__WHAT YOU NEED TO DO__: In the entries below, find every line holding the string "computer" and collect it.

#### LISTED RECORDS ####

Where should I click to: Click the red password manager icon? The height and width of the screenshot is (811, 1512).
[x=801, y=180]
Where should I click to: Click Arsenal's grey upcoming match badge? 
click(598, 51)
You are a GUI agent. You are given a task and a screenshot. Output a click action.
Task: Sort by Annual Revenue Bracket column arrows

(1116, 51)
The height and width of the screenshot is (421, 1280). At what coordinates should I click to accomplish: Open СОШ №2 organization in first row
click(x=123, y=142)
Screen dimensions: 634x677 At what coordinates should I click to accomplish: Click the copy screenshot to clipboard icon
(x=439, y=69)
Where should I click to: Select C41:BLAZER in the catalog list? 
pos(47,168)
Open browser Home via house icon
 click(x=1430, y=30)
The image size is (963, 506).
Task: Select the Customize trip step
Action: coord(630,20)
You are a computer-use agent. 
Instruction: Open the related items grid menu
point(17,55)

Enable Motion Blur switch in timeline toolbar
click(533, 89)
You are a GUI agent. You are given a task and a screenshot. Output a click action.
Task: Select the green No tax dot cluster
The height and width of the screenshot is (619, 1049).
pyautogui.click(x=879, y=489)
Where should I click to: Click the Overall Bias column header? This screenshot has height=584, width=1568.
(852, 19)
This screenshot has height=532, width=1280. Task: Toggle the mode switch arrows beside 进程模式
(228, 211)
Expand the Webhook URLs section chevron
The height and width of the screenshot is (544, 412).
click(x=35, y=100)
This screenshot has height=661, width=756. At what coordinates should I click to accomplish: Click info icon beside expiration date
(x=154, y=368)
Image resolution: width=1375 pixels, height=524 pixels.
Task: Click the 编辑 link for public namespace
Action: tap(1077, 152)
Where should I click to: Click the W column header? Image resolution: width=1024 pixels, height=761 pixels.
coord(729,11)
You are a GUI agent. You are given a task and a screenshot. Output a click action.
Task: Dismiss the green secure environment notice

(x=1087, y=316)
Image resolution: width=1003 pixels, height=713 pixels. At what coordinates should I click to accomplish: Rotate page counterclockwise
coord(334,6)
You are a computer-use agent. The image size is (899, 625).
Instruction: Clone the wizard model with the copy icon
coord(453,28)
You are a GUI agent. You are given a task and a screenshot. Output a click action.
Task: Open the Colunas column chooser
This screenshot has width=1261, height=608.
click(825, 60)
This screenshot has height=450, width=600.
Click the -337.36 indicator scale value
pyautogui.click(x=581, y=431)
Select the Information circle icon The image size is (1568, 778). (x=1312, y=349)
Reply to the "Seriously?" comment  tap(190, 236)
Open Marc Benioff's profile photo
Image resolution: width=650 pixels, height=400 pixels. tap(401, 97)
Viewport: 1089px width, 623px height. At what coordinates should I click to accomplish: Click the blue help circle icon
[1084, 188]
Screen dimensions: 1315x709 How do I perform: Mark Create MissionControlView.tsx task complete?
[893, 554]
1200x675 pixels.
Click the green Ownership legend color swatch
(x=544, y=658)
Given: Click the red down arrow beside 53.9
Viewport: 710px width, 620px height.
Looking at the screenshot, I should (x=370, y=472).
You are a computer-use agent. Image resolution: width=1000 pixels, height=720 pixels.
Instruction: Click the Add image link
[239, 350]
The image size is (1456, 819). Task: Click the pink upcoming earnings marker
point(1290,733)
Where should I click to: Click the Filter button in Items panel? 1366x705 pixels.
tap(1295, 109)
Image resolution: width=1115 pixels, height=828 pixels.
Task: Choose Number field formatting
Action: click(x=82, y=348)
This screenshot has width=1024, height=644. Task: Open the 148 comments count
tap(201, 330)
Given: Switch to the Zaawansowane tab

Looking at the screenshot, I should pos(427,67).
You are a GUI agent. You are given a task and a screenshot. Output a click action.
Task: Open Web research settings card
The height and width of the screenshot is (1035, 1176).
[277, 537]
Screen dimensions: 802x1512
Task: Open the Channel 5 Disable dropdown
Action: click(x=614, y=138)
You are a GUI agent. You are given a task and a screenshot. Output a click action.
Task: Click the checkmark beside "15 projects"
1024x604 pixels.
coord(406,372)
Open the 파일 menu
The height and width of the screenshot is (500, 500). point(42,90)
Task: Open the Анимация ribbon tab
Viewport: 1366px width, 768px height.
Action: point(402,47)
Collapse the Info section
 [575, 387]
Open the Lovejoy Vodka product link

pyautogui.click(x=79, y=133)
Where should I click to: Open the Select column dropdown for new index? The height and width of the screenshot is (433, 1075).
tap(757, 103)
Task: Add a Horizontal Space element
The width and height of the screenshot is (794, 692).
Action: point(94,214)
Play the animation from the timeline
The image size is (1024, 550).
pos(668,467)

####

__RESULT OF THE EXERCISE__:
You are a computer-use agent. 
You are a computer-use agent. The image size is (899, 625).
You are a computer-use agent. Image resolution: width=1000 pixels, height=720 pixels.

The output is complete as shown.